I have just read "isinstance() considered harmful", and it seems reasonable. In short, it argues for avoiding the use of this function.
Well, just now I happen to be writing a program which takes inputs structured as a tree, and needs the tree's structure information. Without time to implement a GUI, I impose on the user to write it to a configuration file (I know this is a bad interface, but the schedule is really tight). My users are very technical, but don't necessarily know python. I chose that the file will contain lists of lists (of lists of lists etc) representing the input trees, with the final elements being the leaf nodes of the trees. I think this is much better than imposing the synthax of dictionaries on users.

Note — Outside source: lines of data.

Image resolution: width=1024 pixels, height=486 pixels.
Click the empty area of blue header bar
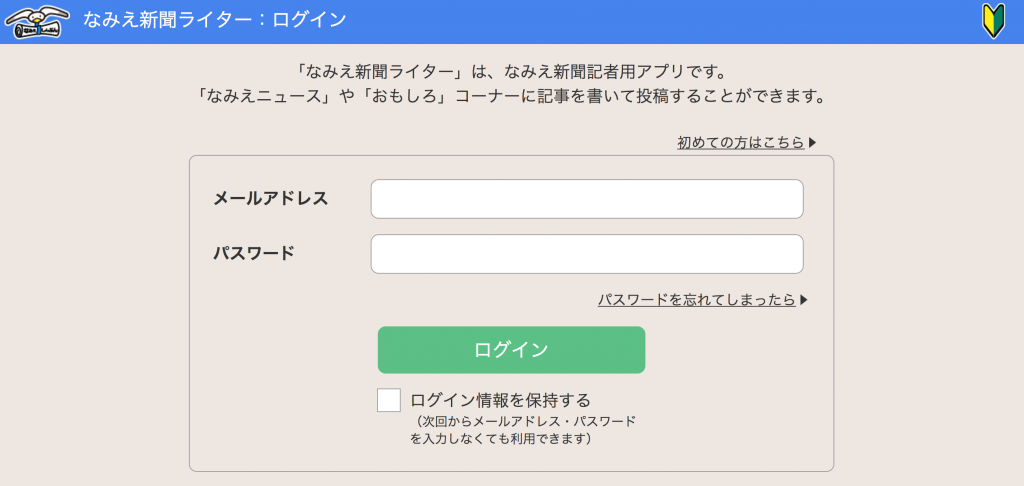coord(653,22)
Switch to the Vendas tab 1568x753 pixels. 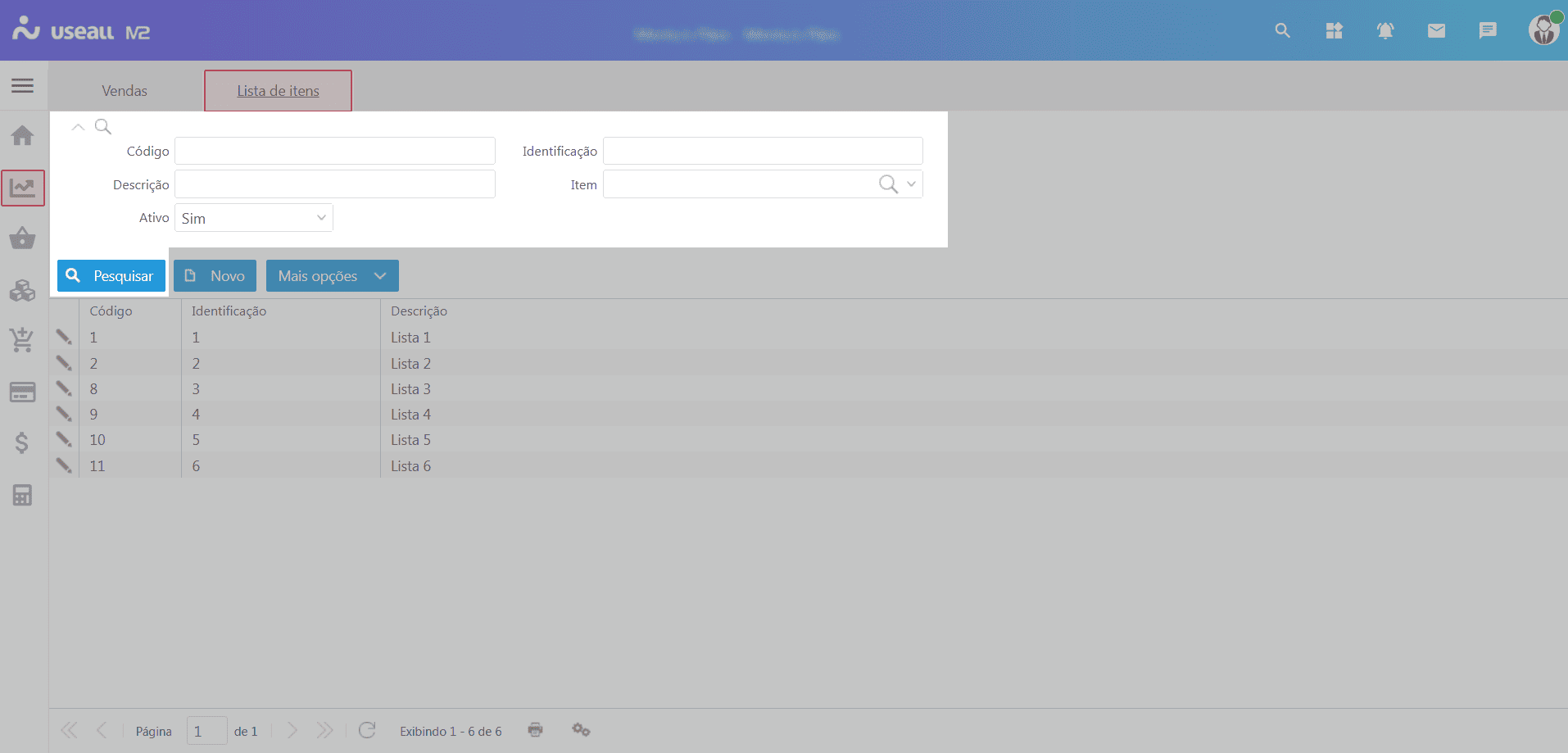pyautogui.click(x=125, y=91)
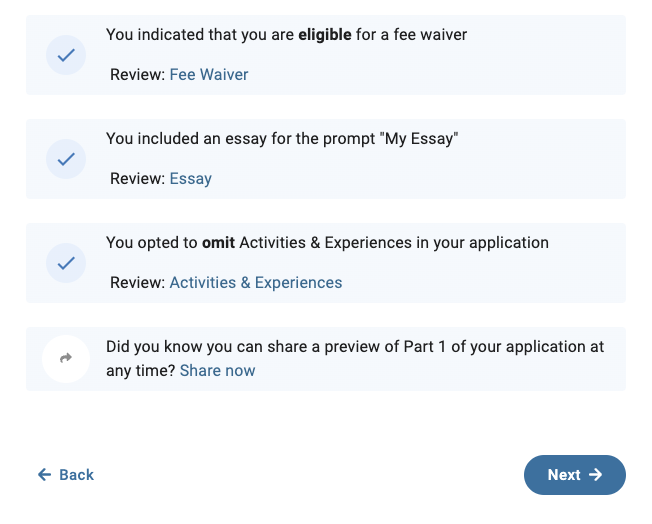Click the "Review:" label before Activities & Experiences
The height and width of the screenshot is (524, 652).
(x=138, y=283)

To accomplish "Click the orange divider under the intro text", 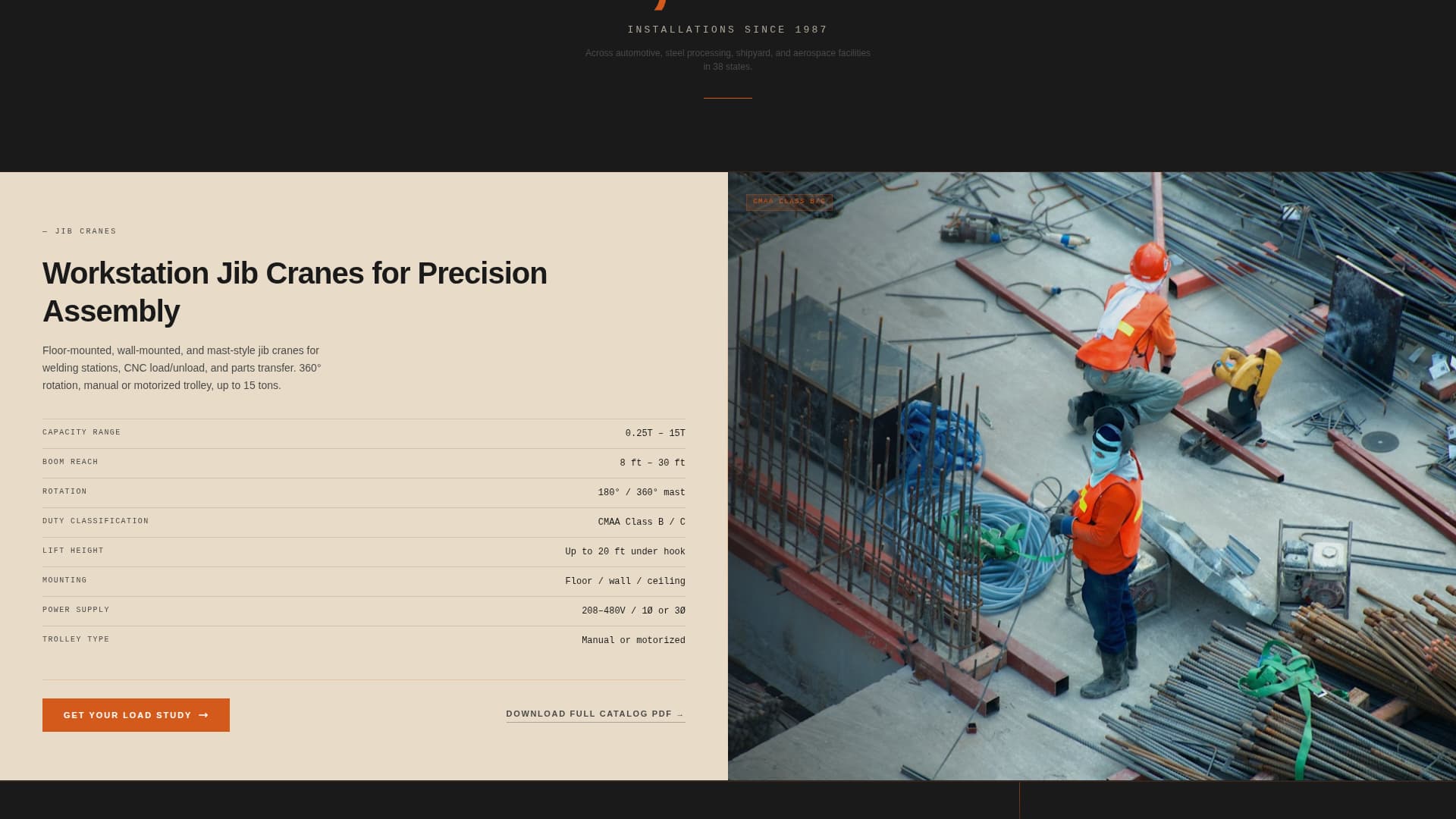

I plan to parse the lists recursively as the following (ommiting the use of the tree's structure, let's simplify and say treatLeafNode() must be called on each leaf node):
def parseTree(input):
if isinstance (input, list):
for item in input:
parseTree(item)
else:
treatLeafNode(item)
In light of the article, I'm wondering if there is a simple way to recurse over that without using isinstance()...
Does anyone know one?
Your situation is one of those where I would use isinstance
. Your data structure is well-constrained, and you need to distinguish between a list and not a list. Use isinstance
to ask if it is a list. You don't say, but I imagine strings might be among the leaves of your tree, and they are iterable as lists are, so it's fiddly to distinguish between them in duck-typing ways.